05 diciembre 2015

Solness el soñador


Como si una obra sobre el dibujo específico de un plan general fuera más fiable si antes has diseñado, entrado y salido de espacios más pequeños, más parciales, El maestro constructor, la historia de un hombre que ve llegar el relevo de sus días de gloria profesional al tiempo que un trazo inesperado de vida sentimental se cuela por una rendija, fue escrita por Ibsen a los 64 años.
Quizá por eso Jonathan Demme ha esperado hasta los 69 para adaptarla a cine. La ha adaptado de forma extraña y en ello los cines de Estados Unidos parcialmente y los de nuestro país en su totalidad no la han estrenado pese a llevar dos años ya en el cajón. Paradójicamente, en eso se parece más al futuro, no de Solness, sino de su relevo, el joven Ragnar Brovik. Pero esa es otra historia.

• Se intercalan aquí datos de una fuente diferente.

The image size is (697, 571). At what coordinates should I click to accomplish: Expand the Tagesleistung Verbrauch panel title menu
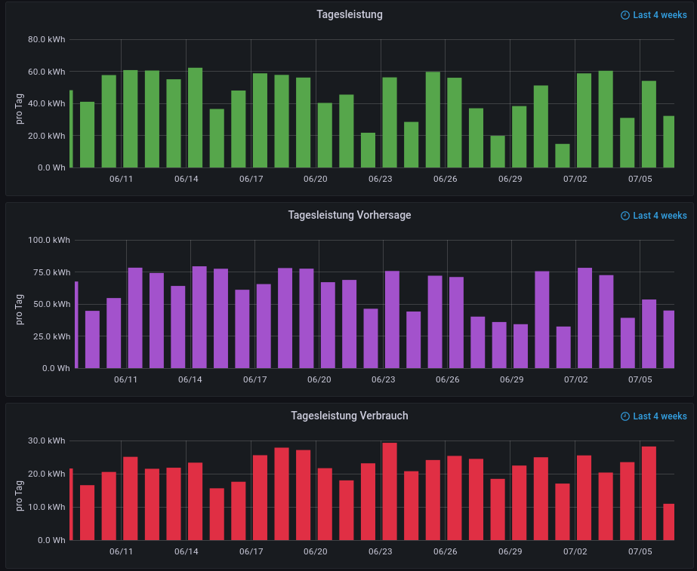(349, 416)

Aunque uno no lo sepa hasta el final, la que ha rodado Demme también es otra historia, casi idéntica a la de Ibsen, salvo por un detalle ínfimo: en vez de ser la peripecia de Solness la del auge y caída (literal) desde las alturas de su propio ego, es aquí la de ese sueño en los ojos de quien, en el texto de Ibsen, le eleva y le despeña de forma real. Ibsen escribió sobre un Príncipe de Salina noruego de finales del XIX, y Demme ha escogido ser él quien se despeñe desde más arriba.
Extrañamente, el gatopardo que diseñara Ibsen –viril, activo, poderoso, plenamente capaz de seguir siendo su memoria aún- es aquí, en el guión de Wallace Shawn, un remedo de mister Scrooge –viejo, pequeño, de expresión aniñada- tan perfecto para ser encarnado por el actor elegido para ser Solness. Tan perfecto que ese actor es también Wallace Shawn. En un rasgo de cordura en medio del despropósito, la película empieza y acaba con Solness agonizando en una cama rodeado de enfermeras, algo que Ibsen hubiera reservado a Demme y a Shawn.
Si en el texto teatral, Solness es verosímilmente capaz de enamorar a una joven de 22 años que se presenta para reclamar una deuda contraída diez años antes, en la película la pretensión es risible desde la mera posibilidad. Y dado que, en el enfoque de Demme y Shawn, es la joven -Hilde Wangel- quien lo está soñando todo, a la luz de la elección del actor protagonista uno se pregunta si no hubiera sido mejor que fuera él quien lo soñara.
En otro movimiento raro, Demme escoge rodar la farsa cámara en mano y con la luz que entra en ese momento por la ventana, como el primer Von Trier, como si fuera teatro, o peor aún, como si fuera vida. Si la película no es del todo espantosa, es porque la interpretación de Lisa Joyce como Hilde le confiere un rasgo de ángel negro, cuya energía parece esconder un propósito oscuro, tenebroso, como si la caída de Solness fuera, no desde más arriba, sino hacia más abajo. Es difícil saber cuál de las dos locuras, la de Solness y la de Hilde, bebe más de la otra. Y especialmente triste para quien conozca el texto de Ibsen, pues Solness, que pasa la obra penando que su mujer le piense loco, no lo está, al contrario.
La de Demme es una historia sobre la insania que lo permea todo, y aunque ese material está en Ibsen también en forma de sospecha, aquí esa duda verosímil recae sobre cualquiera, incluso Ragnar parece al borde del desvarío. Todo eso se soporta porque mientras más capas insalubres se acumulan en casa de Solness, y en su cerebro quemado por los celos, más valor adquiere la escena final, cuando, en contra de sí mismo, de su esposa, del doctor, el maestro constructor escala hasta lo alto de la torre sabiendo que será para caer. Es la caída la que le da sentido a todo.
Durante la proyección en el auditorio del museo Thyssen, en Madrid, no pocos abandonaron la sala, incapaces de aguantar la pesadilla. Quizá algunos de los que aguantaron lo hicieron esperando esa forma prodigiosa de redención que Ibsen puso al servicio de Solness al final. Pero no, Hilde lo ha soñado todo desde los pies de la cama del moribundo, cama que en ningún momento ha abandonado. La caída hurtada a Solness, y la vida plena que Ibsen puso en él para merecerla, es súbitamente, ya del todo, la de Demme.